Application of electrochemical advanced oxidation processes to the mineralization of the herbicide diuron

- Greater diuron degradation using BDD/air-diffusion cell compared to Pt/air-diffusion.
- Mineralization up to 93% by UVA photoelectro-Fenton in a 100 mL stirred tank reactor.
- Mineralization up to 70% by solar photoelectro-Fenton in a 2.5 L pre-pilot flow plant.
- Oxalic and oxamic acids detected as final carboxylic acids.
- Release of NH4+ and Cl−, partially oxidized to ClO3− and ClO4− ions.
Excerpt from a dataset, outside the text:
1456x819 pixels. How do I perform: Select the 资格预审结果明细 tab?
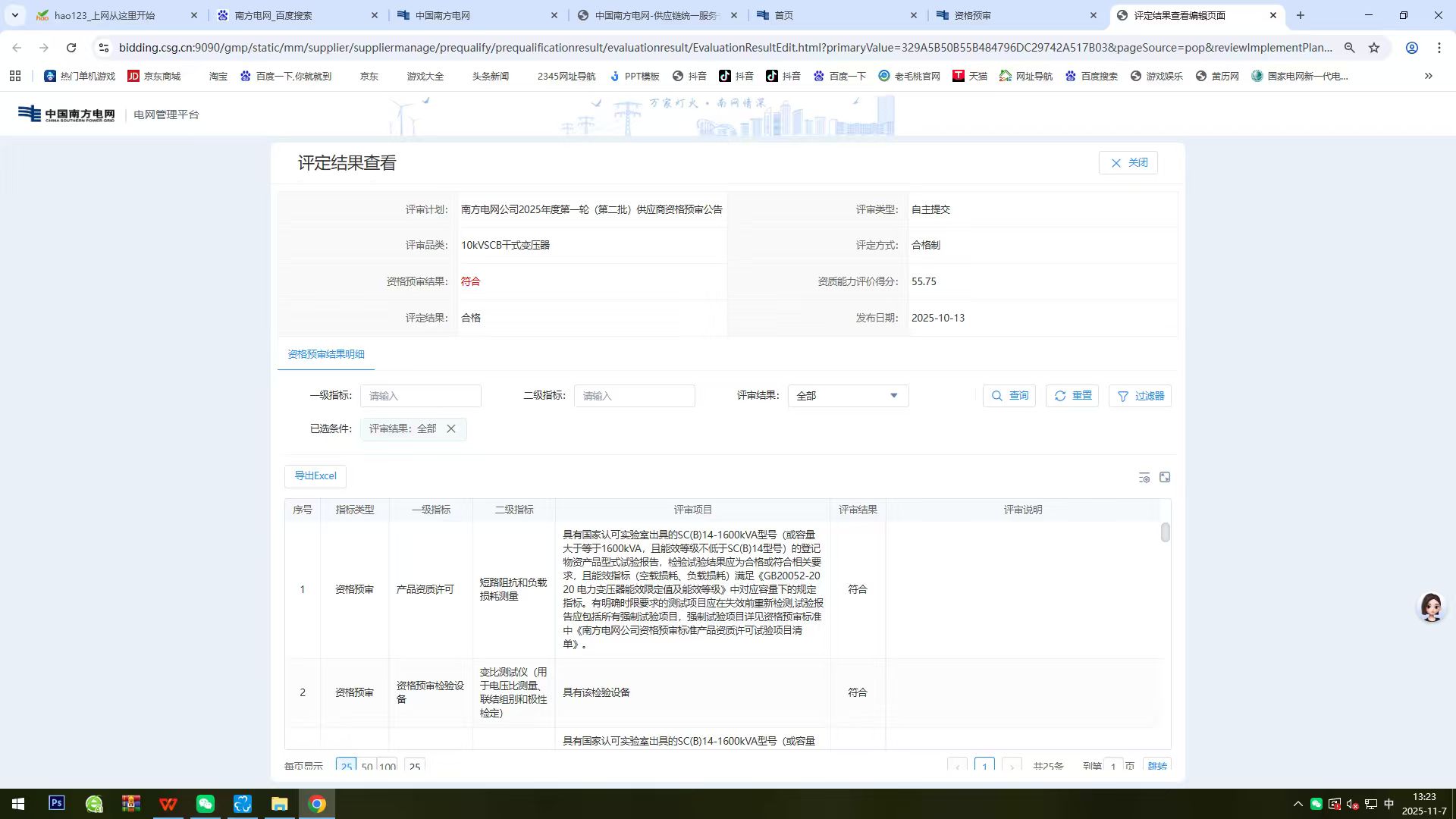(325, 354)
Here, solutions with 0.185 mM of the herbicide diuron of pH 3.0 have been treated by electrochemical advanced oxidation processes (EAOPs) like electrochemical oxidation with electrogenerated H2O2 (EO-H2O2), electro-Fenton (EF) and UVA photoelectro-Fenton (PEF) or solar PEF (SPEF). Trials were performed in stirred tank reactors of 100 mL and in a recirculation flow plant of 2.5 L using a filter-press reactor with a Pt or boron-doped diamond (BDD) anode and an air-diffusion cathode for H2O2 electrogeneration. Oxidant hydroxyl radicals were formed from water oxidation at the anode and/or in the bulk from Fenton's reaction between added Fe2+ and generated H2O2. In both systems, the relative oxidation ability of the EAOPs increased in the sequence EO-H2O2 < EF < PEF or SPEF. The two latter processes were more powerful due to the photolysis of intermediates by UV radiation. In the stirred tank reactor, the PEF treatment with BDD was the most potent method, yielding 93% mineralization after 360 min at 100 mA cm−2. In the flow plant, the SPEF process attained a maximum mineralization of 70% at 100 mA cm−2. Lower current densities slightly reduced the mineralization degree in SPEF, enhancing the current efficiency and dropping the energy consumption. The diuron decay always obeyed a pseudo-first-order kinetics, with a much greater apparent rate constant in EF and SPEF compared to EO-H2O2. Oxalic and oxamic acids were detected as final carboxylic acids. Ammonium and chloride ions were also released, the latter ion being partially converted into chlorate and perchlorate ions at the BDD surface.